Süveyda’ya dışarıdan bir vali atanması, hükümetin yerel dinamikleri anlamadaki eksikliğini ve eski rejimin merkeziyetçi mantığını devam ettirdiğini ortaya koyan önemli bir göstergeydi. Ayrıca vali Mustafa Bekur’un uzlaşma çabaları, yerel aktörlerle net bir muhatap bulamama sorunu nedeniyle başarısızlığa uğraması da bugünlere kadar uzanan sorunu karmaşıklaştıran bir durumdu. Ayrıca, sahil katliamıyla ilgili soruşturma raporunun gecikmesi, hükümetin insan hakları ihlallerine yönelik şeffaf bir yaklaşım sergileyemediğini ortaya koymuştur. Bu durum, Dürzi toplumunun HTŞ kökenli yeni yönetime duyduğu güvensizliği daha da pekiştirmiştir.

Tüm bunların ardından Şam yönetiminin Süveyda’ya gönderdiği askeri güçler, Dürzi milisler tarafından pusuya düşürülerek fiyaskoya dönüşürken bu fiyasko, hükümetin otoritesini zayıflatan bir faktöre dönüştü. Hicri’nin ateşkesi reddetmesi ve İsrail’in bütün bu yaşananları fırsat bilerek gerçekleştirdiği eş zamanlı hava saldırıları, bir taraftan Suriye’deki yerel sorunların küreselleşmesine yol açtı, diğer yandan da hükümetin kriz yönetimindeki yetersizliğini gözler önüne serdi. ABD arabuluculuğundaki ateşkes anlaşması, hükümetin Suveyda’daki iç güvenlik güçlerini kısmen entegre etme çabasıyla sonuçlandı. Hicri de bu anlaşmaya bir müddet dirense de sonunda kabul etmek zorunda kaldı.

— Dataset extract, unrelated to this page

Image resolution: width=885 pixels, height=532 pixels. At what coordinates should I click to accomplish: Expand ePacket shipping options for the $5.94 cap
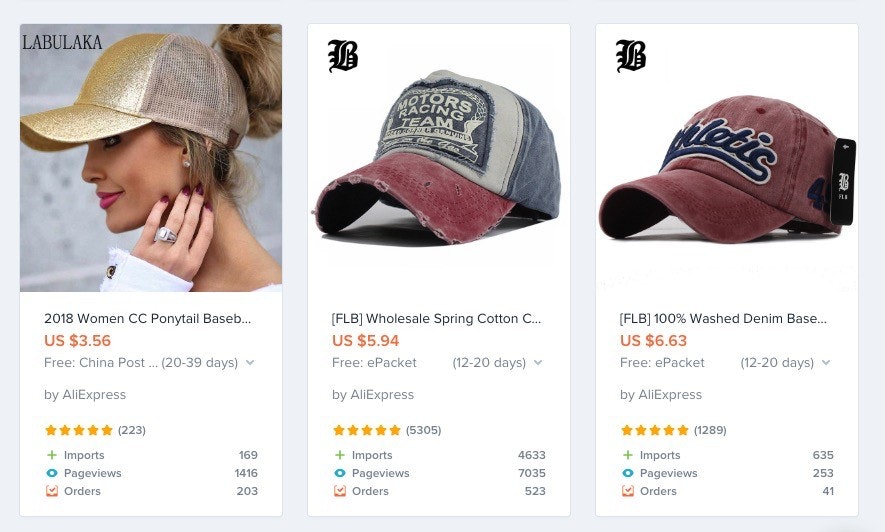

Toplumsal Kırılganlık ve Mezhepsel Gerilimler

Süveyda’daki çatışmalar, Suriye’nin geçiş döneminde mezhepsel gerilimlerin hâlâ ciddi bir tehdit olduğunu gösteriyor. Dürzi toplumunun HTŞ yönetimine duyduğu güvensizlik, Alevi katliamları ve geçmişteki Nusra Cephesi ve IŞİD saldırılarıyla birleştiğinde, azınlıkların varoluşsal korkularını yeniden canlandırması kaçınılmazdı. Geçtiğimiz aylarda Şam kırsalındaki Eşrefiye, Sahneya ve Carmana’daki çatışmalar, bu korkuların silahlı direnişe dönüşmesiyle sonuçlanmıştı. Suriye İnsan Hakları Gözlemevi’nin raporları, Jarmana’daki çatışmalarda mezhepsel söylemlerin tahrik edici bir rol oynadığını ve her iki taraftan da kayıplar yaşandığını doğrulamakta.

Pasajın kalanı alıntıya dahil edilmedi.